His research seeks to determine which measurable hospital factors are associated with high quality outcomes, with the goal of exporting those practices to other hospitals that have room for improvement.
In a study published in The Archives of Internal Medicine (2/22/10), Dr. Kahn and his colleagues concluded that daily ICU rounds by an interdisciplinary team consisting of physicians, nurses, respiratory therapists, clinical pharmacists and other staff members are associated with lower mortality among medical ICU patients. This interdisciplinary care/cooperative care model could be a powerful way to improve ICU outcomes nationwide.
Dr. Kahn has also used PHC4 data to study how patients’ insurance status affects mortality and treatment of critical illness and look at patterns of post-acute care use in patients discharged from the ICU.

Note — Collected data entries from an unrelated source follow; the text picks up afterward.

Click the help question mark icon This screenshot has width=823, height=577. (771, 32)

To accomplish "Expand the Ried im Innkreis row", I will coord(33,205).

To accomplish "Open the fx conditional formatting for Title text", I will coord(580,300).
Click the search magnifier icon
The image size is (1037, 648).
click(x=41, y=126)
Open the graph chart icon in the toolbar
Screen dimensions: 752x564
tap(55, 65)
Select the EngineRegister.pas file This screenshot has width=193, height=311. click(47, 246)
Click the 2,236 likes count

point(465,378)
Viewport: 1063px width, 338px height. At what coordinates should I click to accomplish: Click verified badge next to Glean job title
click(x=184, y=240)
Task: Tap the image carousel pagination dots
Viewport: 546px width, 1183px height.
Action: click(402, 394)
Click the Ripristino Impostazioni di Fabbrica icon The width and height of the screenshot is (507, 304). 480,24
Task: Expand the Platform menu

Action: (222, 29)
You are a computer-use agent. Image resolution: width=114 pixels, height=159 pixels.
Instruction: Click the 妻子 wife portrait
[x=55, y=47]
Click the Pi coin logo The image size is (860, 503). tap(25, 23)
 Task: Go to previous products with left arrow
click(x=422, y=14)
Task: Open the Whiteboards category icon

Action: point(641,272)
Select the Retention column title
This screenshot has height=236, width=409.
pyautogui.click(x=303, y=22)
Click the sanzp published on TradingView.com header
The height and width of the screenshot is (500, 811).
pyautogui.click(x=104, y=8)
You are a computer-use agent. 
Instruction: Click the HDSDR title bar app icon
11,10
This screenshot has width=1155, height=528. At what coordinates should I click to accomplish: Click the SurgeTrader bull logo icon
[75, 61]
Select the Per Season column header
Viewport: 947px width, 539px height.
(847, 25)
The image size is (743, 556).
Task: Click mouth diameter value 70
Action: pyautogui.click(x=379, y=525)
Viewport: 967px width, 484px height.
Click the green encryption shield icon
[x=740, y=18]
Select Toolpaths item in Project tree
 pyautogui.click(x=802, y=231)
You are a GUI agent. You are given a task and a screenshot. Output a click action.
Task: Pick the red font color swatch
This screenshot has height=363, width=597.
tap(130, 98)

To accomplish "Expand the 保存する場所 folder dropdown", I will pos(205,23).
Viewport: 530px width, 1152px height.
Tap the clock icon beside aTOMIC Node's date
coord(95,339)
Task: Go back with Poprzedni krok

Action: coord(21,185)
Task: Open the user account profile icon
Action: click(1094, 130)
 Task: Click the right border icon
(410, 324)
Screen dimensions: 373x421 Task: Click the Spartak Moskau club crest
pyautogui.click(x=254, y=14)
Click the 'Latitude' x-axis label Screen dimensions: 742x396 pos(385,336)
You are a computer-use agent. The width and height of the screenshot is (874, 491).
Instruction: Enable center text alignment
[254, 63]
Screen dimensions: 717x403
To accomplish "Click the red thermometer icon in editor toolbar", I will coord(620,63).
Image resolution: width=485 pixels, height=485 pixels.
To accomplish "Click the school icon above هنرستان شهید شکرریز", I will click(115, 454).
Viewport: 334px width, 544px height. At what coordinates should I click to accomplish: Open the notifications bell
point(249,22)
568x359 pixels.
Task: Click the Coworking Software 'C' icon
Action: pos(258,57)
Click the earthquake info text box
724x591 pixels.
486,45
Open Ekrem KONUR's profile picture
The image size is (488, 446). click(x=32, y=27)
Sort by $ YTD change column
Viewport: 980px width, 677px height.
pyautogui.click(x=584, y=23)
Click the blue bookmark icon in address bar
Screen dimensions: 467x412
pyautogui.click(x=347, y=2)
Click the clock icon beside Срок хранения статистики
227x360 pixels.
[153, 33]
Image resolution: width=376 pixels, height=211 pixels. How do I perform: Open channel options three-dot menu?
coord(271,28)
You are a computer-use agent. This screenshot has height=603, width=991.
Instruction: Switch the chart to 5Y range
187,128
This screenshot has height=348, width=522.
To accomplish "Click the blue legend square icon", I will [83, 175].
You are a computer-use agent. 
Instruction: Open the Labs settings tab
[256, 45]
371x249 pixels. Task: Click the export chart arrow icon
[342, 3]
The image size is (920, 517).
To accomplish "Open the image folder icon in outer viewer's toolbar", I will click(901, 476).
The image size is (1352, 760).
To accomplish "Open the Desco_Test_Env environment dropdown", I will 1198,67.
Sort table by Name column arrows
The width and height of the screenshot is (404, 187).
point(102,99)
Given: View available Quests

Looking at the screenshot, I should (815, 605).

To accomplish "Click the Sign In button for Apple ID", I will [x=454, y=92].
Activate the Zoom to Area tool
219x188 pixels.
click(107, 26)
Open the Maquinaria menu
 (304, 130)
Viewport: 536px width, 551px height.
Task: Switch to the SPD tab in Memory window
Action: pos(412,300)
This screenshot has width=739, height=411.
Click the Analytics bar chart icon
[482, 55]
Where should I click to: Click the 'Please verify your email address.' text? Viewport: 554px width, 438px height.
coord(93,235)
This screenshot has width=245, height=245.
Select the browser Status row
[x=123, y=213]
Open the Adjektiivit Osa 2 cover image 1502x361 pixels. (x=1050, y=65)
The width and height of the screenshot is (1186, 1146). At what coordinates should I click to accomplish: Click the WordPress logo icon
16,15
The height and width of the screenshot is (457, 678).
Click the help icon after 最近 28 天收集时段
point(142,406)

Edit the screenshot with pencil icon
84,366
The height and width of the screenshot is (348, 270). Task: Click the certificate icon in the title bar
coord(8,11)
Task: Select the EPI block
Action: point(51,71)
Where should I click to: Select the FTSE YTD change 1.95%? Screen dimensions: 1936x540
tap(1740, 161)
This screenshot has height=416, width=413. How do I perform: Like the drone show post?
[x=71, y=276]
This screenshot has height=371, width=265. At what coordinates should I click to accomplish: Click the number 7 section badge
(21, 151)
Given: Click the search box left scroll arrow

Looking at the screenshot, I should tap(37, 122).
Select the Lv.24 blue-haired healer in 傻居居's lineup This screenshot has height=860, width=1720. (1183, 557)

Other studies by Dr. Kahn’s research team found that ICUs with higher volume tend to have better outcomes — “practice makes perfect,” Kahn said. So his continuing research will determine what the higher-volume hospitals are doing well, so that these practices can be exported to smaller hospitals with lower volumes. In so doing, they can work together to elevate the quality of care at all hospitals.